For recall we can generate the knowedge from nothing - Well, not really from nothing, something probes the memory to generate recall, it's just that the things to be retreived isn't part of the probe. For recognition we can recognize the knowledge when we see it.

Two user interface design objectives

1. Consistency.

2. Congruence.

Much meaning is created by analogy, often called metaphor in the user interface community.

• `Metaphor' refers to the model that users create to learn the behaviour of an interface.

What English scholars call `not mixing your metaphors' lies very close to what is meant by congruence.

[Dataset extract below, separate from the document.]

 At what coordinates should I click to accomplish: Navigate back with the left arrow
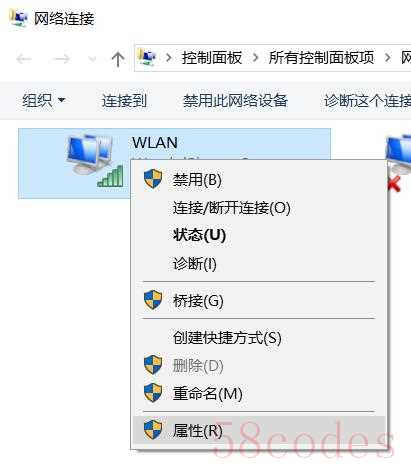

• What does `not mixing your metaphors' mean?
• The metaphor is the mental model that users have, helping them to predict how do understand and do things
  • For example, the interface is `just like' a desktop. I should expect to find
    1. pieces of paper, documents,
    2. things that collect together pieces of paper, file folders, (Notice how the Unix usage of `file' is incongruent with the normal office usage of `file', as in `filing cabinet', and how desktop systems try to reconcile these two usages by using `folder' for the thing that Unix calls a `directory' and ordinary office usage calls a `file'.)
    3. a waste basket, which is usually on the floor, so it should be near the bottom of the display.

       (Or should it? Surely the display, which is vertical, is supposed to mimic the horizontal surface of the desktop. If so, then what logic suggests that the waste basket should be at the bottom of the display. Obviously, the display simultaneously has its real properties, like vertical, and its metaphorical properties, like horizontal.

       Sometimes real and metaphorical properties conflict, as in the Renforth Road sign; more often they coincide. Here's an unexpected and fortunate coincidence. The transformation of the desktop from vertical to horizontal loccurs by rotating the top away from the user. So the bottom of the display corresponds to the near portion of the desktop, where users' attention tends to focus when working at a desk. Fortunately, users tend to focus their attention on the bottom of the display. Exercise for the reader. Knowing this how do we apportion interface stuff between the top and bottom of the display?)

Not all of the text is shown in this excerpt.